Pero Cruz no abre esta puerta como tampoco lo hace con la del descrédito del bipartidismo. Parece que no ha pasado nada, que la mayoría absoluta del PP que está empobreciendo a marchas forzadas a la población trabajadora sea algo tan natural como los bañadores en verano. Nada que decir sobre la decadencia del PSOE. Del creciente alejamiento capital humano heredado del antifranquismo, así como de los jóvenes a lo que el bendito Zapatero prometió que “no les fallaría”. Jóvenes que no tienen ni de lejos las expectativas que pudieron gozar en su momento los jóvenes filósofos como Cruz y otros tantos que ahora intelectuales orgánicos PRISA. Pero, en el diagnóstico de Manuel Cruz todo parece limitarse a un cambio del modelo de hoja de servicios del político tradicional, recién descrita, al modelo del activista, que habría hecho prácticamente el mismo recorrido (no se le conocería desempeño profesional en sentido propio), solo que en su caso a la sombra de una ONG, orden religiosa o similar. Sin embargo, el modelo Ada Colau ya existía. Ella misma se inserta en la continuidad de la militancia integral e idealista de tantas mujeres que “se la jugaron” entra la dictadura sin pensar en más recompensa que la de la propia lucha. No debía de ser poca cosa porque, según Emmeline Pankhurts, la célebre sufragista, lo único que las mujeres tenían que agradecer a los hombres era que estos les descubrieron “la alegría de la lucha”. Para Manuel Cruz esta alegría no se entiende sino es desde la “profesionalización”. Lo único que cambia es el modelo, ahora revestido del “modelo activista”, es más: el caso del activismo profesional es más claro al respecto. Ignoro en que mundo se desenvuelve la vida del (ya) viejo profesor, pero todo indica que firmó aquello del “fin de la historia”.

Pero la historia ha seguido, y sí ha demostrado algo es que no se puede bajar la guardia ante el egoísmo propietario que no respeta nada, ni a las personas, ni a la naturaleza, ni tan siquiera a sus propias leyes.
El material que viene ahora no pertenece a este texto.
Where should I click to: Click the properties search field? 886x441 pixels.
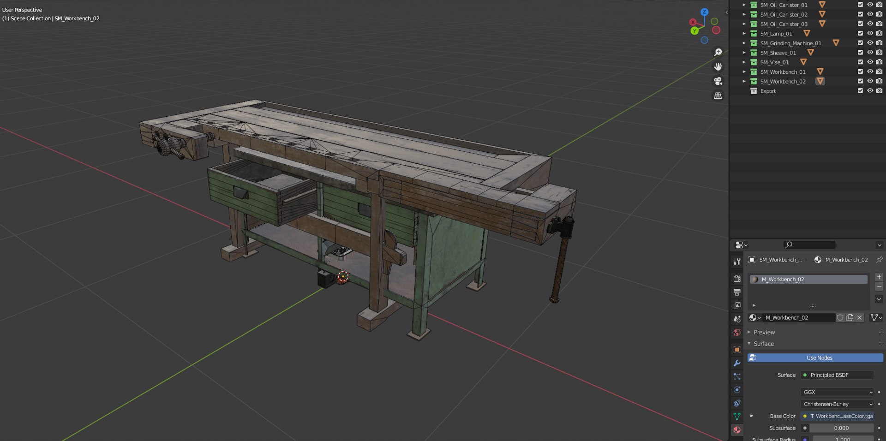[809, 245]
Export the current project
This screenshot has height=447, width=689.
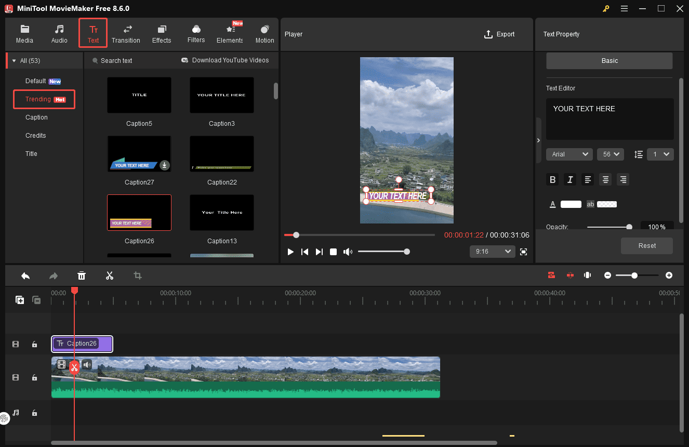coord(499,34)
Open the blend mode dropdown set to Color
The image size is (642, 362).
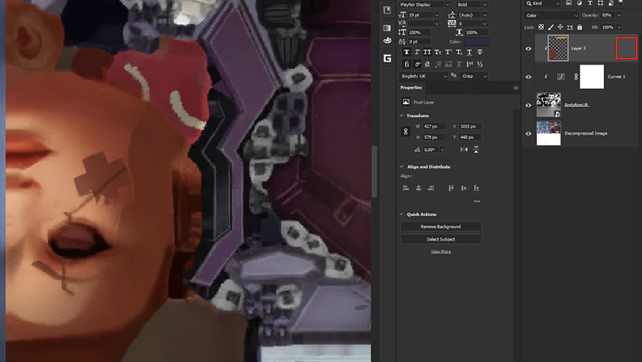point(551,16)
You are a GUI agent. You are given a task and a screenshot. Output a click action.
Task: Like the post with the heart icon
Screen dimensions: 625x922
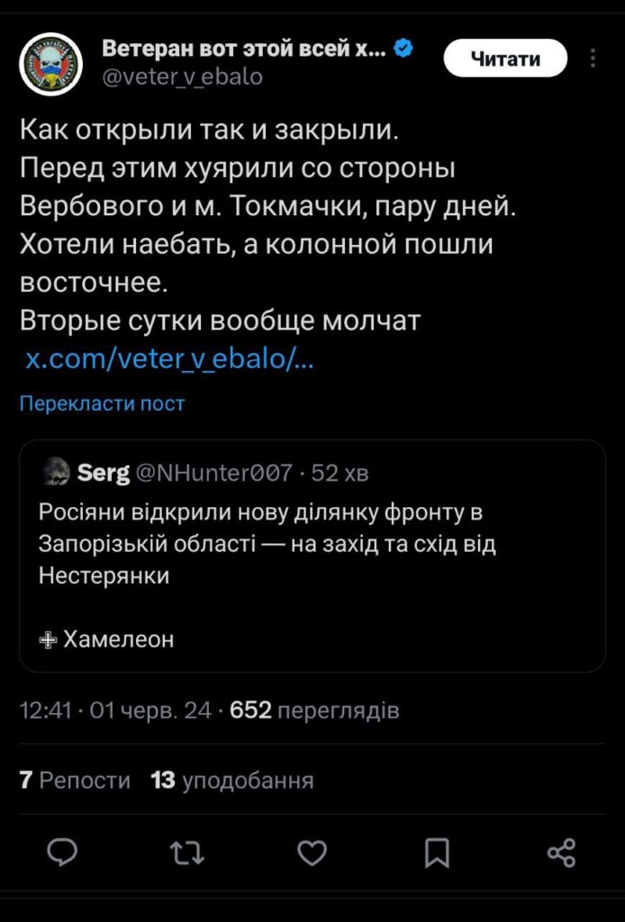[x=312, y=852]
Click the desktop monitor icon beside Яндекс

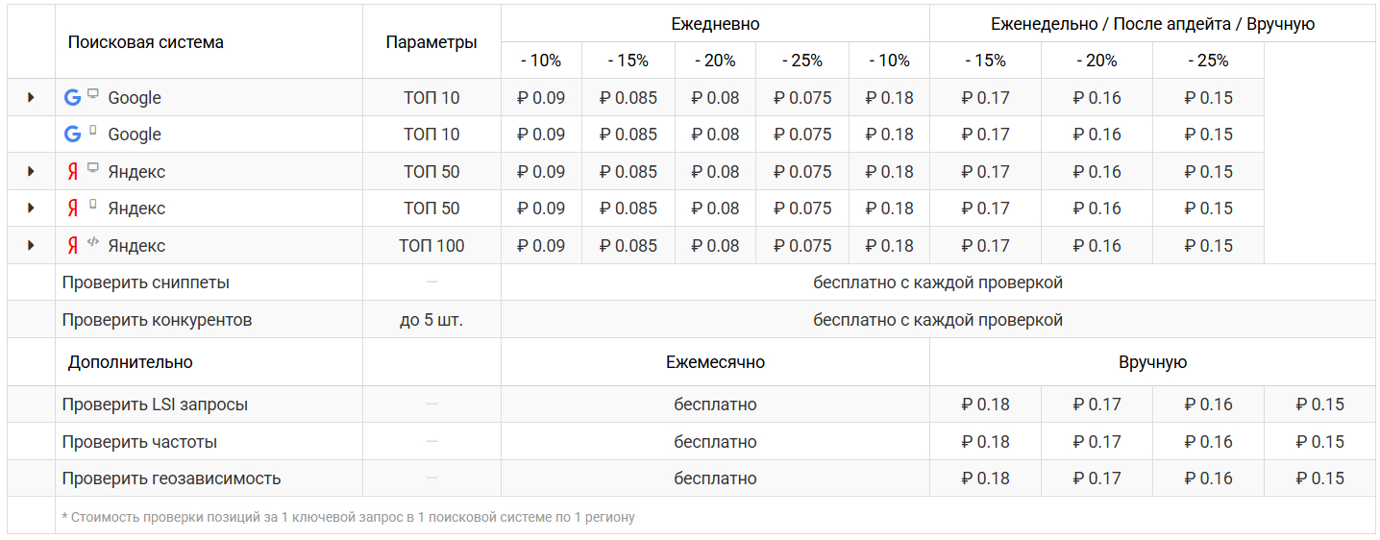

Es bastante posible que esto resulte lejano al personal instalado, pero lo que no se puede es seguir haciendo es seguir como sí no hubiese nada que hacer. Cómo sí se pudiera seguir confiando en la casta política cuyos mecanismos acaban triturando o expulsando a todos los que entran en el engranaje, ahí está todo el PSOE para demostrarlo como la prudencia los ha convertido en parte del problema.

Pero para Manuel Cruz no hay esperanza. Percibe que quienes tantas energías dedican a criticar las llamadas puertas giratorias, tan benévolos sean con quienes una y otra vez niegan que su activismo oculte pretensiones de promoción política para luego, una y otra vez, incumplir sus promesas y utilizar dicho activismo como plataforma para obtenerla. O sea que, mira por donde, más vale un Felipe conocido que una Ada Colau por conocer, quizás porque de otra manera, los instalados en la apología del presente quedarían en evidencia.

Estamos asistiendo a muchas cosas en muy poco tiempo, y uno de sus signos está siendo el regreso de la militancia, del activismo que se atiene a un código moral digamos “clásico”, al reconocimiento de los desconocidos, la lucha con los perdedores, la ética de los incorruptibles que no aceptan a los que dejan de serlo. Se recupera aquella pasión militante que era la que daba un significado a nuestras vidas, y ha regresado para quedarse, al menos por mucho tiempo.

Notas
1/ De profesión: activista (El País, 06/07/2015)
2/ Manuel Cruz es catedrático de Filosofía Contemporánea en la Universidad de Barcelona, todos las citas corresponden a este artículo.
En mi biblioteca aparece como introductor de Contra Althusser (Ed. Madrágora, Barcelona, 1975), que recopilaba textos de Mandel, Bensaïd, Brohm, Vincent, Brossat, entre otros destacados intelectuales de la LCR francesa. Manuel aporta un texto propio, El concepto de revolución en Althusser (pp, 9-51) Aparece entre los testigos que trataron y estudiaron con Manuel Sacristán –que murió siendo una conciencia militante- en el Integral Sacristán, el ciclópeo documental de Xavier Juncosa. También es autor de una Historia de la filosofía que desconozco.